Turkey's movement away from the West can be seen on all fronts: its backing for Hamas, its support for the Iranian nuclear project and its alienation from secular Arab regimes, such as the Palestinian Authority. The platform of Erdogan's party doesn't even hide the aspiration to put an end to Western hegemony and heighten Muslim power. In the case of Turkey, these are not mere declarations. It appears that the strengthening of the secular opposition in the country provided a further inducement for Erdogan's radicalization. Recently, the secular CHP (Republican People's Party ) has shown impressive signs of recovery, particularly since the election of Kemal Kilicdaroglu as its leader. One survey conducted at the end of May showed that the CHP would win in a general election - but then came the Israeli raid on the Mavi Marmara.
This week Erdogan continued the flotilla festivities.

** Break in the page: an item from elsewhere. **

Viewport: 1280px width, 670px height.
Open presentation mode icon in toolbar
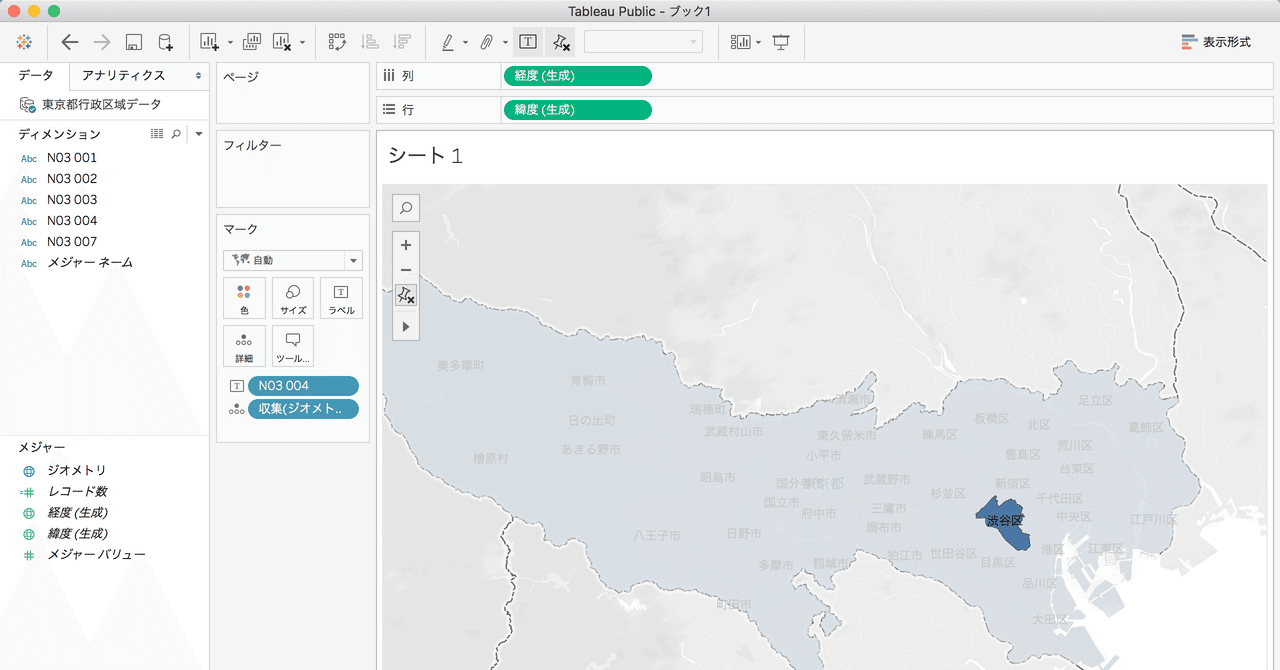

Leaders of Asian countries attended a conference in Istanbul at which he received a major show of support. Syrian President Bashir Assad accused Israel of committing crimes, and Erdogan himself called for sanctions to be imposed on Israel. In their joint press conference, the Turkish leader stated that it was inconceivable that the flotilla participants belong to terrorist organizations. If they did, he said, Israel would not have released them. Erdogan forgot to mention that his foreign minister, Ahmet Davutoglu, warned immediately after the incident that if Israel did not release all the Turkish detainees by that evening, there would be far-reaching consequences for Ankara's relations with Jerusalem.
In the meantime, Egypt, the PA and other allies in the moderate axis of the Middle East are huddling at the sidelines. Palestinian President Mahmoud Abbas was impelled to go to Istanbul and watch Erdogan praise Hamas. Egypt, which understands that the blockade of Gaza will have to be recast if not completely eliminated, opened the Rafah crossing. So far, more than 5,000 people have passed through it.
The Israeli blockade policy, in whose name Israel intercepted the ships, with all the consequences that followed, has already been voided of content by the Egyptian move. This impression is strengthened by President Obama's declaration on Wednesday about the need for a change in the status quo regarding Gaza. The details of the new arrangements have not yet been finalized, but it's already clear that by stopping the flotilla, Israel achieved the exact opposite of what it sought.